Subject: Re: Redoing file system suspension API (update)
To: YAMAMOTO Takashi <yamt@mwd.biglobe.ne.jp>
From: Juergen Hannken-Illjes <hannken@eis.cs.tu-bs.de>
List: tech-kern
Date: 06/21/2006 13:34:38
On Wed, Jun 21, 2006 at 08:02:56PM +0900, YAMAMOTO Takashi wrote:
> > > > > first of all, i tend to think filesystem snapshot thing should be done
> > > > > entirely in filesystem-dependent code.
> > > > 
> > > > Depends on what to expect from suspension.  I expect a file system state
> > > > where system calls are the atomic operations.
> > > 
> > > isn't it almost the same as VOPs?  (with some exceptions, of course)
> > 
> > And how would you explain this to a programmer/user?
> >   A suspended file system is in a state where VOPs are the atomic operations.
> >   Look at the kernel source what this might mean for your application.
> > 
> > I think it is a much cleaner way to use system calls as atomic operations.
> > 
> > Doing it inside file systems you may also lose the "no locked vnodes" property.
> 
> we should turn (most part of) vnode lock into filesystem internal as well. :)
> 
> well, i think neither syscalls or individual VOPs are appropriate
> for your purpose.  what you need is the intermediate.  ie. a set of VOPs.

Material provided:
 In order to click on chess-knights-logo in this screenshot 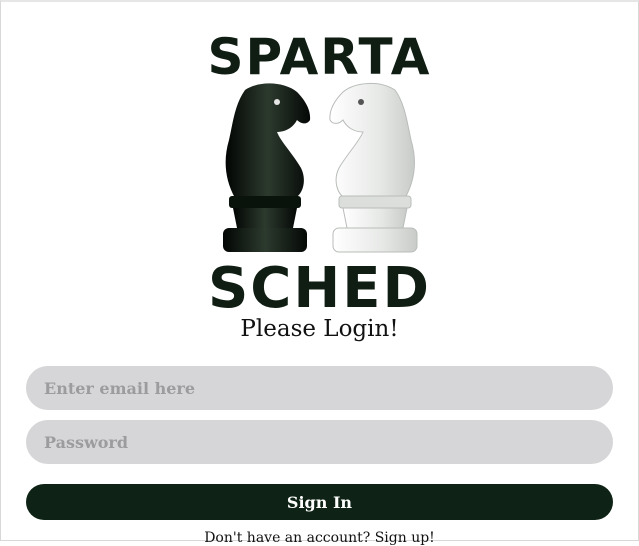, I will do `click(320, 168)`.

Goal of the exercise: Transcribe the part of the mailing-list message that starts with "To: YAMAMOTO Takashi" and goes on through "exceptions, of course)".

Task result:
To: YAMAMOTO Takashi <yamt@mwd.biglobe.ne.jp>
From: Juergen Hannken-Illjes <hannken@eis.cs.tu-bs.de>
List: tech-kern
Date: 06/21/2006 13:34:38
On Wed, Jun 21, 2006 at 08:02:56PM +0900, YAMAMOTO Takashi wrote:
> > > > > first of all, i tend to think filesystem snapshot thing should be done
> > > > > entirely in filesystem-dependent code.
> > > > 
> > > > Depends on what to expect from suspension.  I expect a file system state
> > > > where system calls are the atomic operations.
> > > 
> > > isn't it almost the same as VOPs?  (with some exceptions, of course)